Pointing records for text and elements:
** BEGIN **
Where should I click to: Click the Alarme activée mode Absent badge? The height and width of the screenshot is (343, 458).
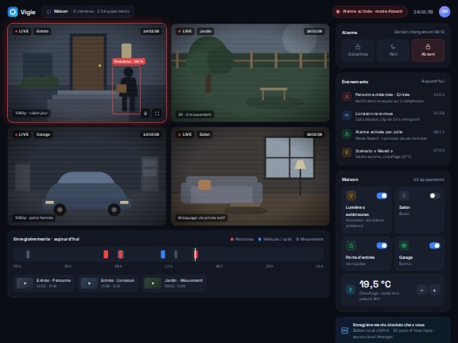[x=370, y=12]
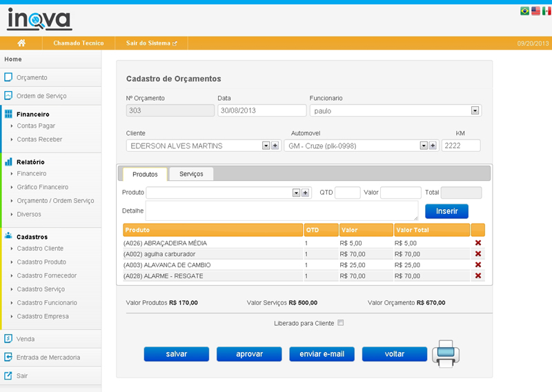Screen dimensions: 552x392
Task: Click into the Detalhe text area
Action: (x=282, y=210)
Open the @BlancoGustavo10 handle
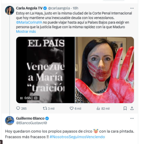141x144 pixels. [31, 123]
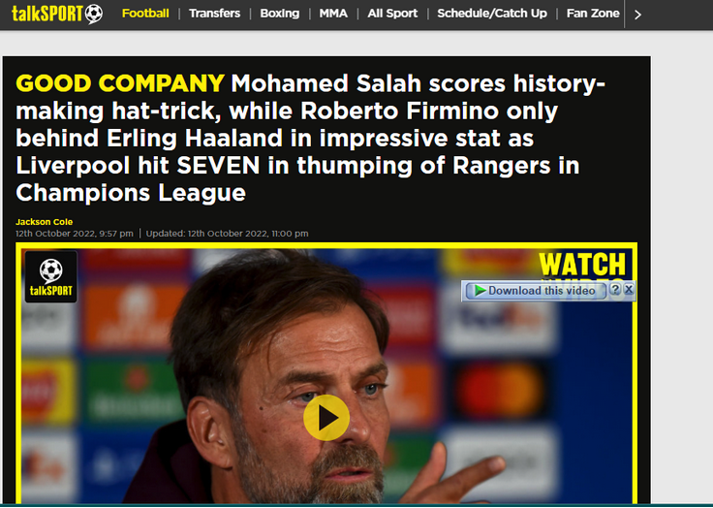
Task: Go to the Transfers section
Action: [x=215, y=14]
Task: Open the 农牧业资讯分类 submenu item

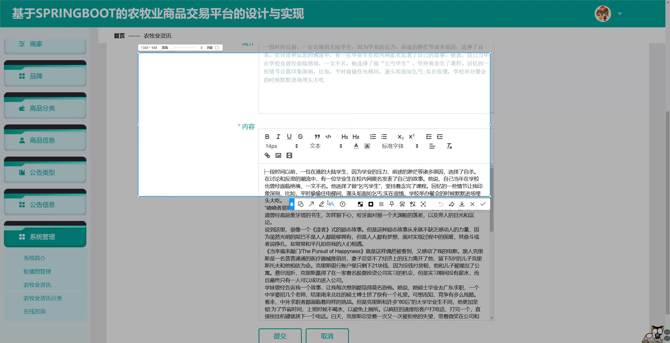Action: click(43, 298)
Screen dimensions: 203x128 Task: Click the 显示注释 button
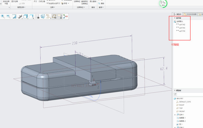(x=14, y=1)
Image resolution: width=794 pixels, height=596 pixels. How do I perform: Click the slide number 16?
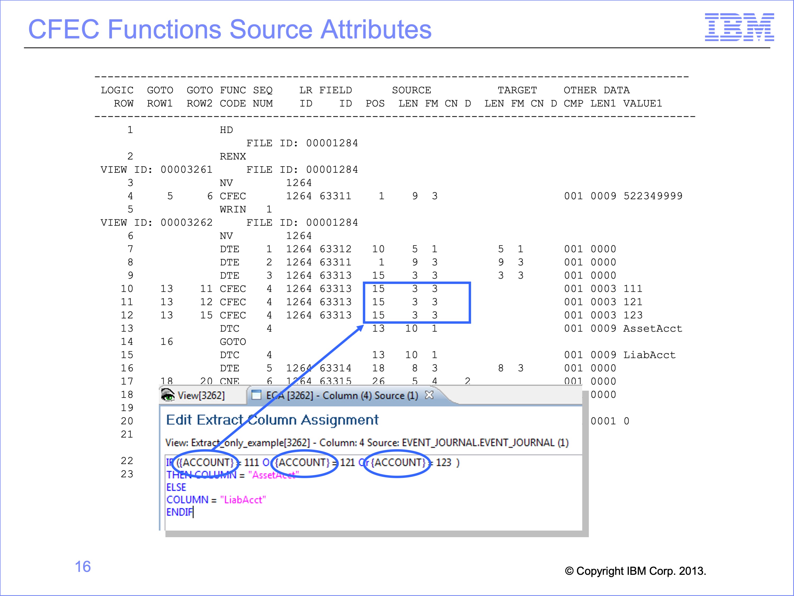tap(83, 567)
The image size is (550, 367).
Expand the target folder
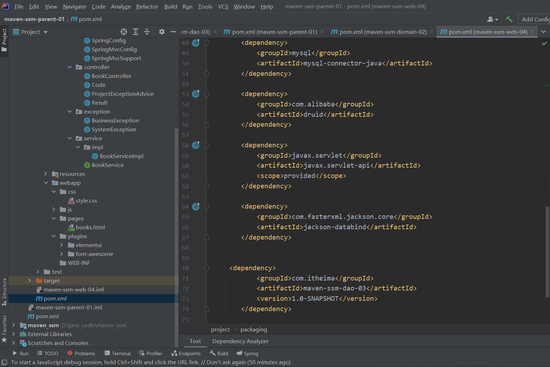pyautogui.click(x=30, y=281)
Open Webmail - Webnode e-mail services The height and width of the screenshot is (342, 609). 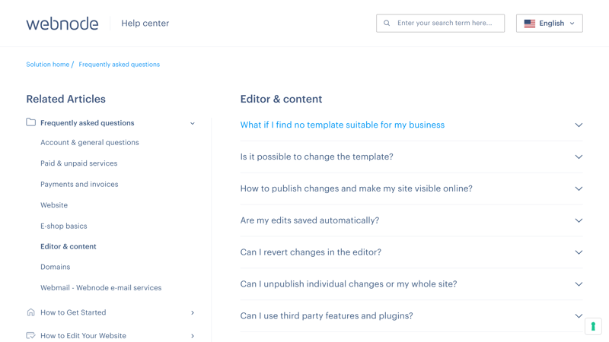(x=101, y=288)
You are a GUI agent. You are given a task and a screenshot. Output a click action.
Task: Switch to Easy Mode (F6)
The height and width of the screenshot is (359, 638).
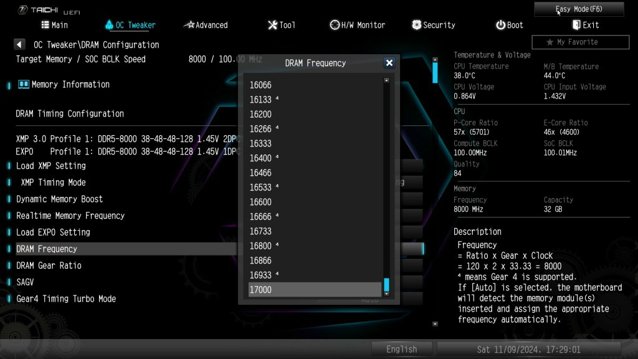click(579, 9)

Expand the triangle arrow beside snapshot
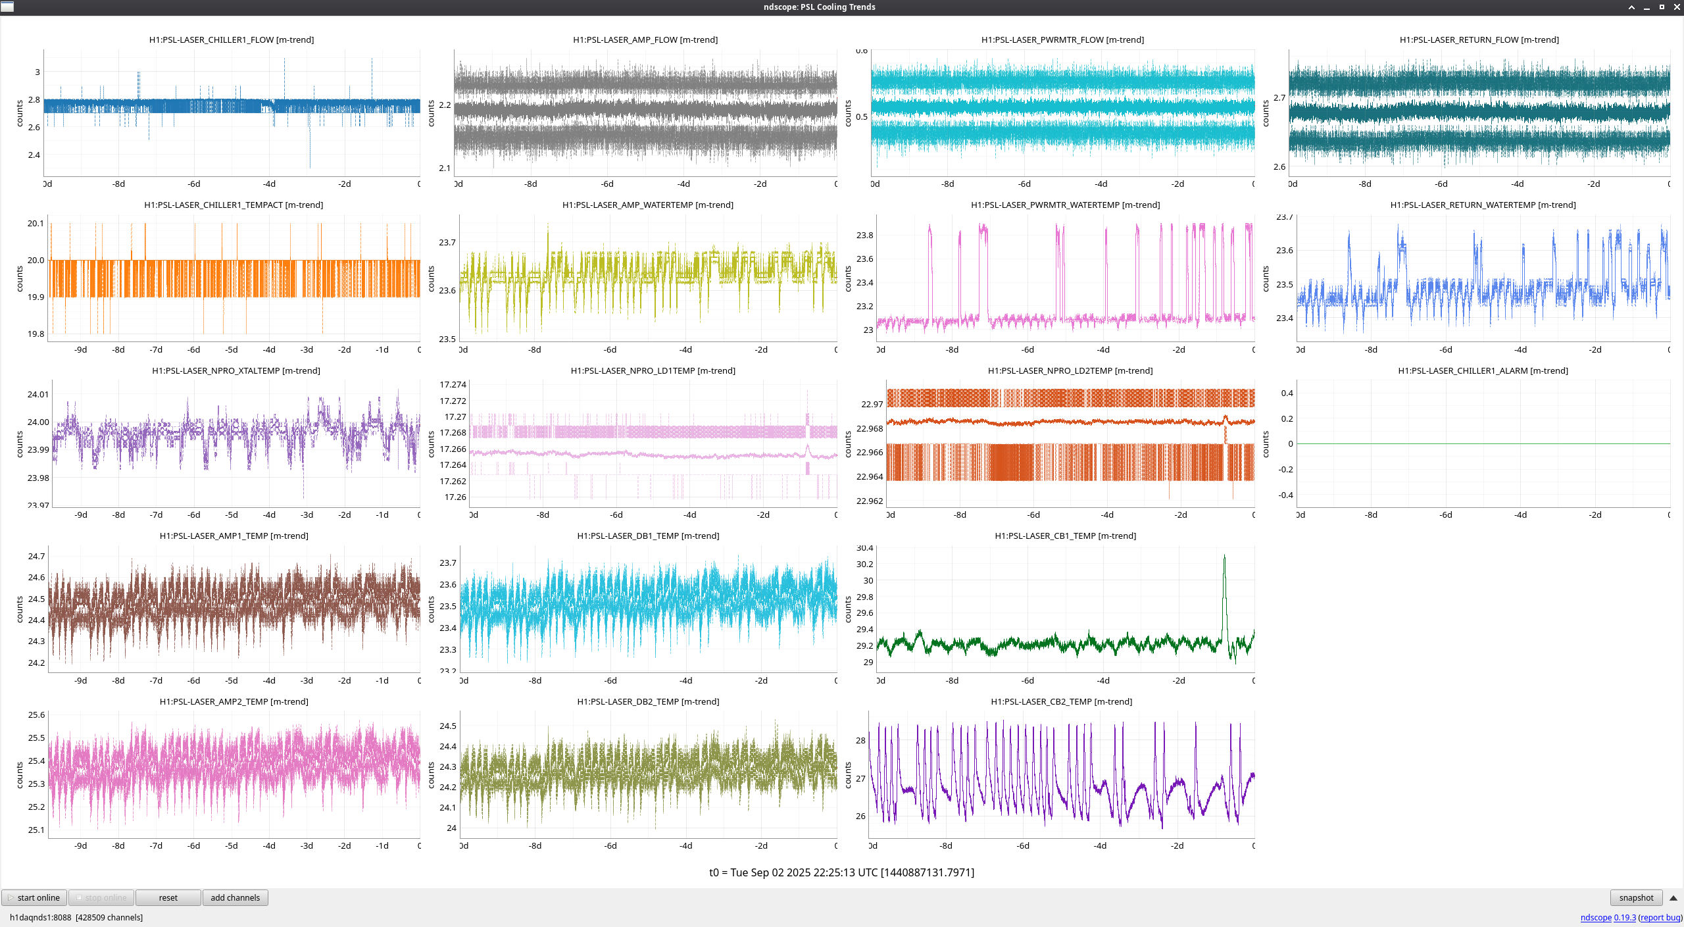(1673, 898)
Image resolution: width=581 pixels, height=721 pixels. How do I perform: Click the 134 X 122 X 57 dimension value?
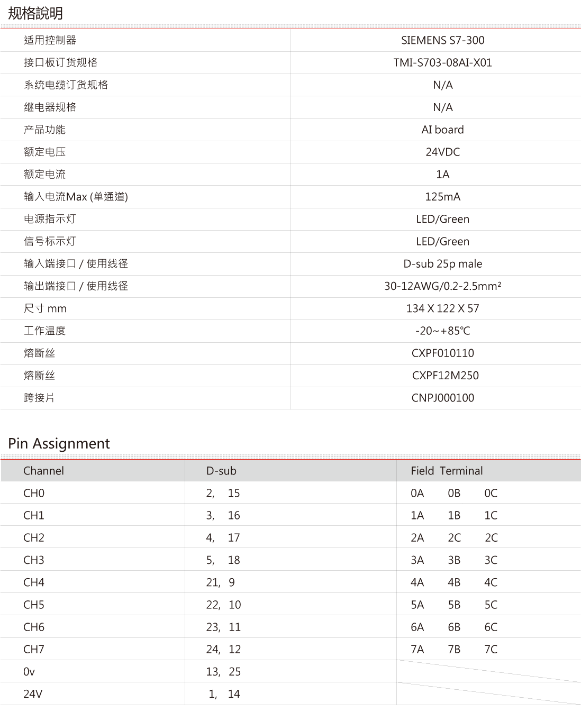pyautogui.click(x=442, y=308)

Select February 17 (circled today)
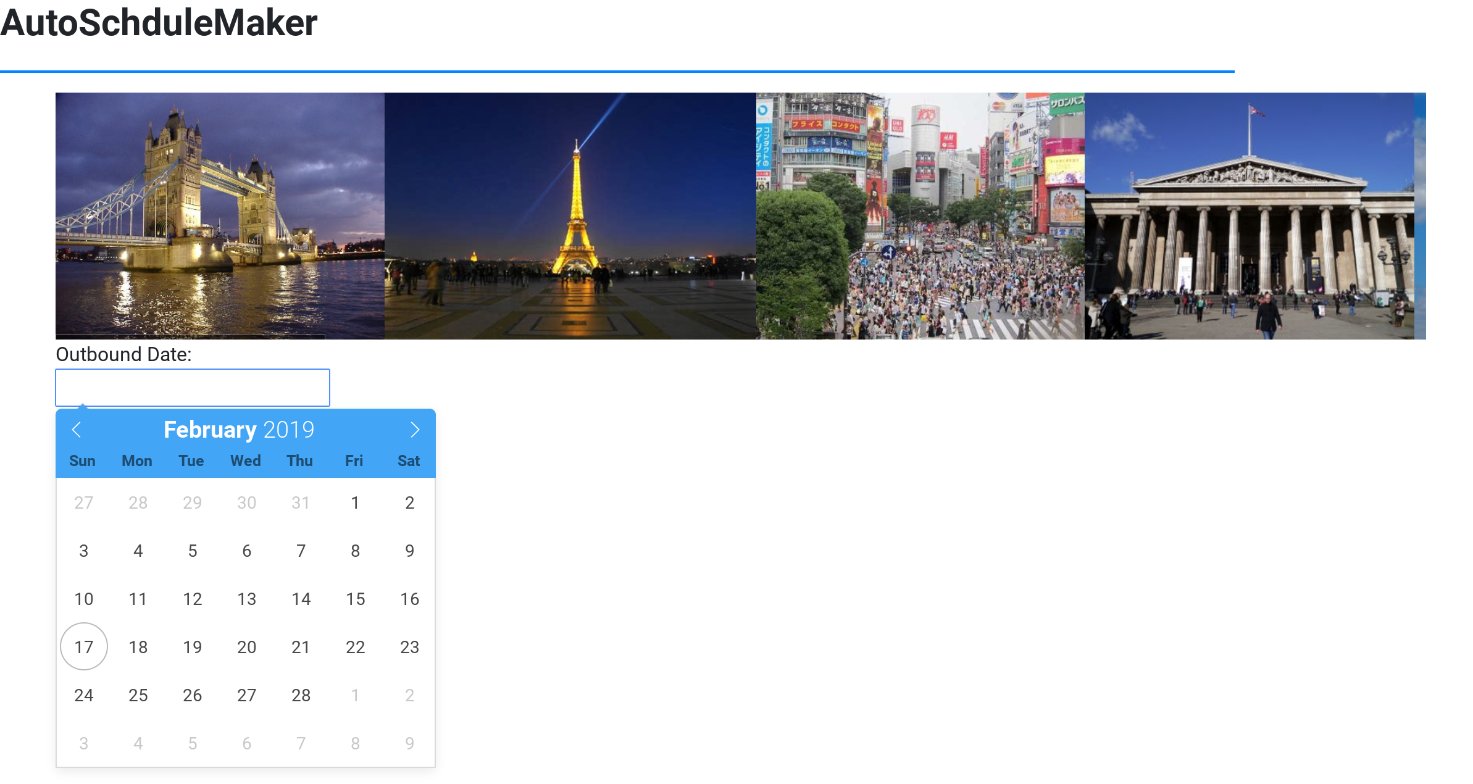tap(84, 647)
** END **
What you should do
Identify each line in the entries above that contains the string "perform". Case counts.

Problem solution
Image resolution: width=794 pixels, height=596 pixels. How do I perform: Click the slide number 16?
Image resolution: width=581 pixels, height=721 pixels. How do I perform: Click the 134 X 122 X 57 dimension value?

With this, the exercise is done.